Importance of presenting evidence correctly

During disciplinary and arbitration proceedings, the employer has a responsibility to present evidence to the chairperson or commissioner to prove its case.  Evidence is defined as: “the available body of facts or information indicating whether a belief or proposition is true or valid”. It is thus the proof of the employer’s argument and not just the argument itself.

Employer’s responsibility

It has however recently been noted that employers tend to neglect this responsibility of adducing evidence to acquire, compile and prepare evidence for the disciplinary hearing or arbitration.
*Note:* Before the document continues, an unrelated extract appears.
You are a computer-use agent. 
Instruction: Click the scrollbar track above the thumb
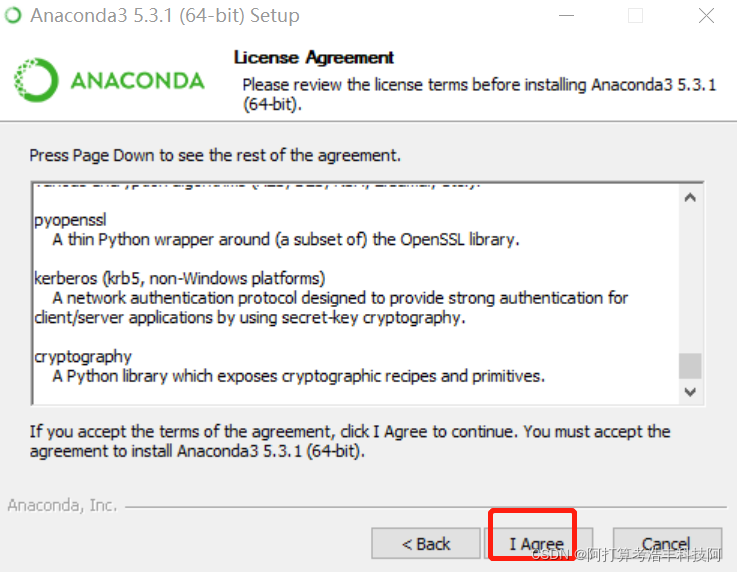coord(690,281)
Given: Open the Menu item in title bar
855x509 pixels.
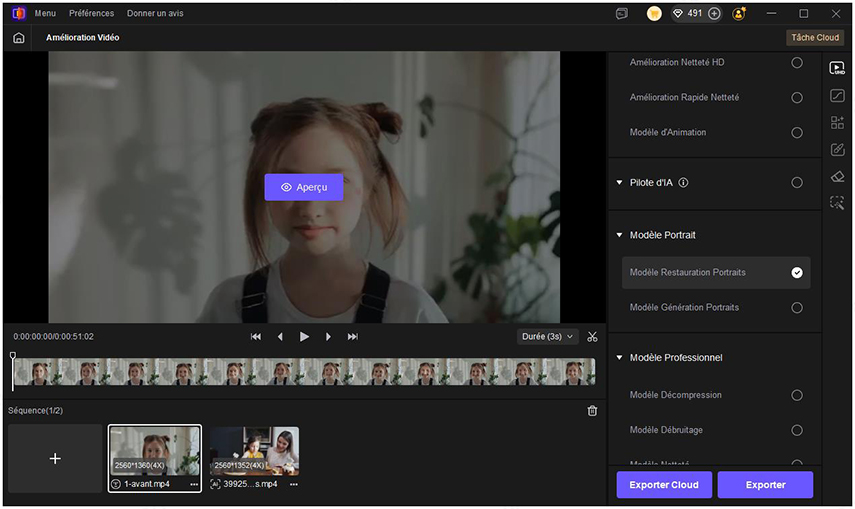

This consequently negates the chairperson’s ability in conducting the hearing seeing as he will need to hear evidence from both sides to make an objective decision regarding the matter. This neglect will also negatively affect the employer’s case should the matter be referred to the Commission for Conciliation, Mediation and Arbitration (CCMA).

Case law #1

In the case of NUMSA obo Mnisi and First National Battery (2007) 16 NBCCI, employees were accused of stealing batteries from their workplace. During their disciplinary hearing, a tape recording was introduced as evidence in the latter stages of the hearing. The tape recording contained a confession by one employee that implicated the others. Despite objections by the union, the tape was admitted, leading to the dismissal of the applicants.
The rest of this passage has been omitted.